(How to complete this task): Please repeat the data below word for word, leaving out the pictures.

Screenshot grounding data:
== == ==

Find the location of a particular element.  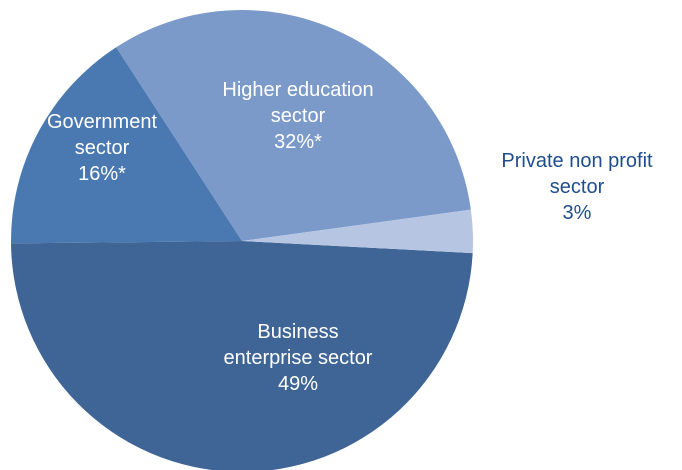

slice-label-line: Higher education is located at coordinates (298, 90).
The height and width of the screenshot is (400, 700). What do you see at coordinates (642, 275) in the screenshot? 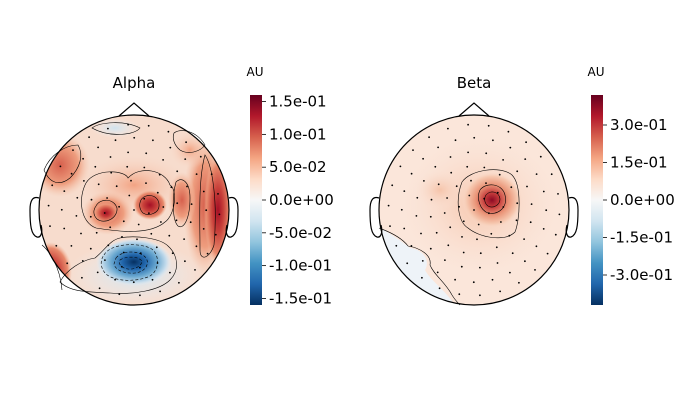
I see `colorbar-tick-label: -3.0e-01` at bounding box center [642, 275].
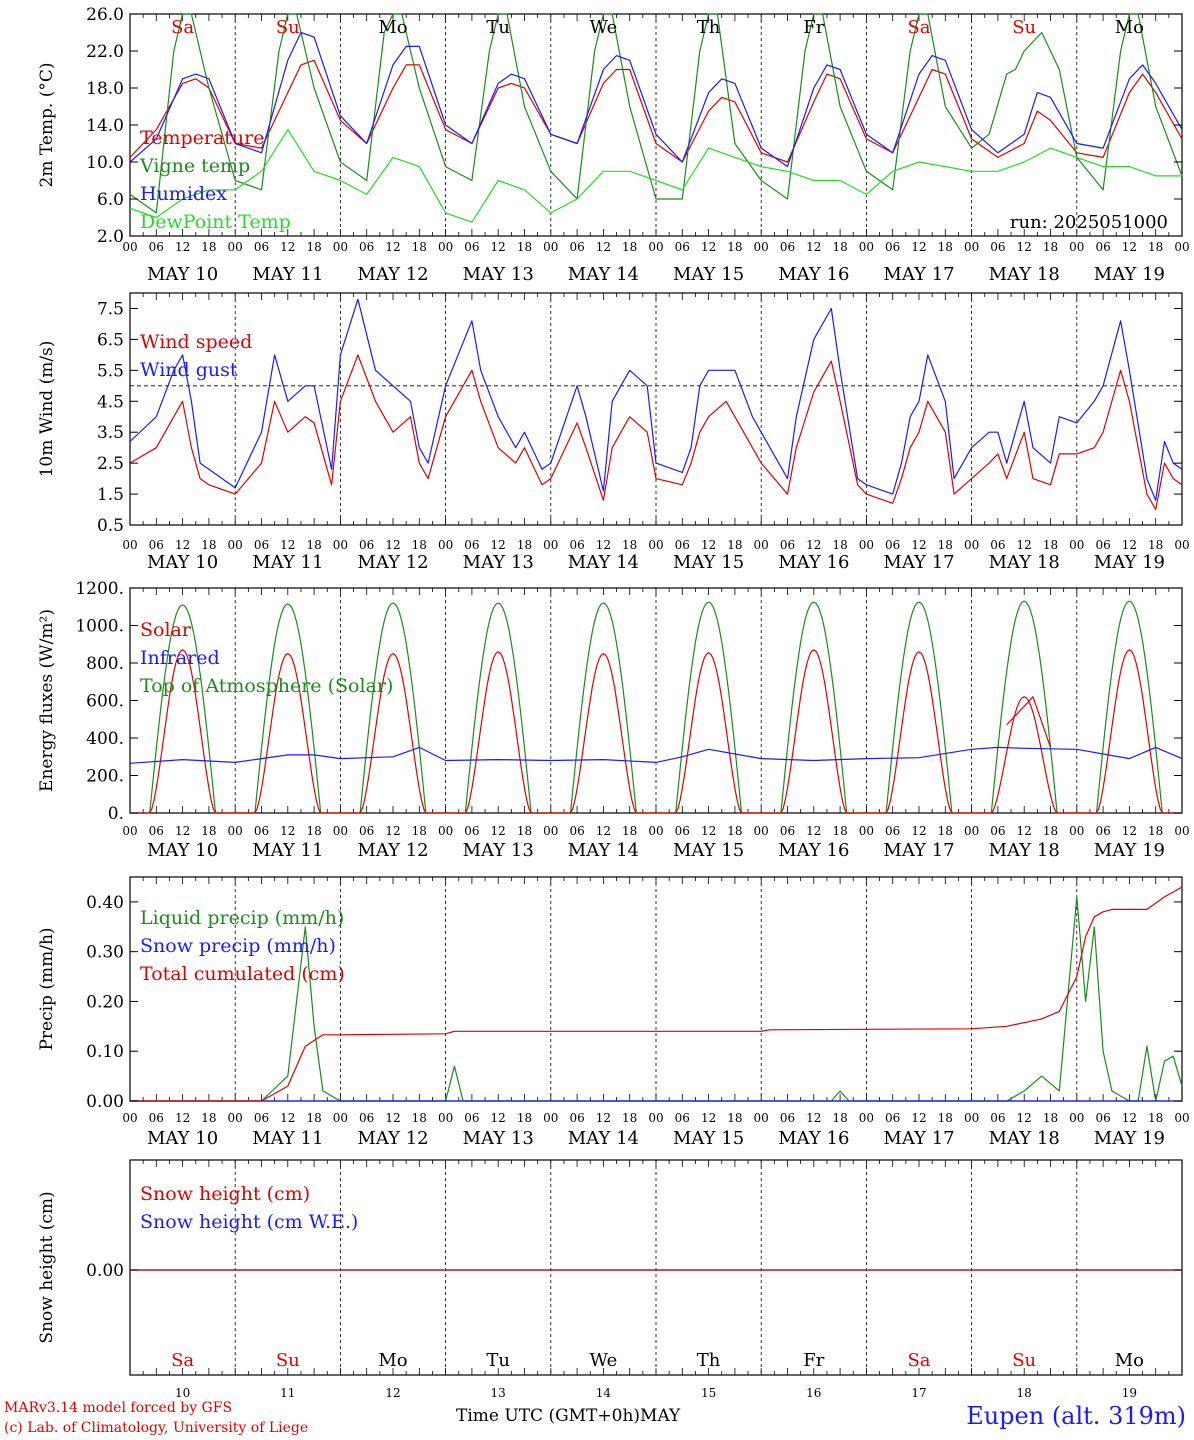 The image size is (1194, 1440). Describe the element at coordinates (708, 1393) in the screenshot. I see `day-number-label: 15` at that location.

== == ==

(Completed task):
Find the location of a particular element.  

slice-label-line: Higher education is located at coordinates (298, 90).
The height and width of the screenshot is (400, 700). What do you see at coordinates (642, 275) in the screenshot? 
I see `colorbar-tick-label: -3.0e-01` at bounding box center [642, 275].
 The image size is (1194, 1440). Describe the element at coordinates (708, 1393) in the screenshot. I see `day-number-label: 15` at that location.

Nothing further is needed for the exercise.